Hi Bradley
The FEValuesExtractors::Vector is for first-order tensors as you say and not
arbitrary size vectors.
You can however create a std::vector of FEValuesExtractors::Scalar extractors.
The following example had displacement (\in R^dim), \gamma (\in R^
n_slip_systems) and yield ( \in R^ n_slip_systems) as nodal variables:
// generate displacement, slip and yield shape function views
const FEValuesExtractors::Vector displacements_fe(0);
std::vector<FEValuesExtractors::Scalar> gamma_fe;
std::vector<FEValuesExtractors::Scalar> yield_fe;
for (unsigned int alpha = 0; alpha < n_slip_systems; alpha++) {
gamma_fe.push_back(FEValuesExtractors::Scalar(deal_II_dimension +
alpha));
yield_fe.push_back(FEValuesExtractors::Scalar(deal_II_dimension +
n_slip_systems + alpha));
}
So you can do what you want without extending deal.ii.

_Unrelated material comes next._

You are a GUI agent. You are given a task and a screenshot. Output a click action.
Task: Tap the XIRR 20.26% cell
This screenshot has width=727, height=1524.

The extension to include
this functionality in the library would be pretty easy.
Regards
Andrew
On 16 Sep 2010, at 8:35 AM, Thomas Wick wrote:
> Hi Bradley,
>
>
> On Wed, 15 Sep 2010, Wolfgang Bangerth wrote:
>
>>
>> Bradley,
>>
>>> A motivating example would be Landau-Lifshitz-Gilbert equation which models
>>> magnetization in a solid.
>
> This is a coupled problem, isn't it? Normally, as Wolfgang already explained,
> all existing classes are sufficient for such problems. For instance, if you
> look for 3 solution variables v, u, and p, then you have to specify their
> dimensions. In 3D you get: v_x , v_y , v_z , u_x, u_y ,u_z, and scalar p.
>
> With the extractors it looks like:
>
> const FEValuesExtractors::Vector velocities (0);
> const FEValuesExtractors::Vector displacements (dim); const
> FEValuesExtractors::Scalar pressure (dim+dim);
>
> where dim==3.
>
>
>>
>> What I really meant is: how would you use such an arbitrary-dimensional
>> vector? For example, what would be the value_type of this class be for the
>> case you consider? Why are the existing classes insufficient? Etc.
>>
>> Best
>> W.
>>
>> -------------------------------------------------------------------------
>> Wolfgang Bangerth email: [email protected]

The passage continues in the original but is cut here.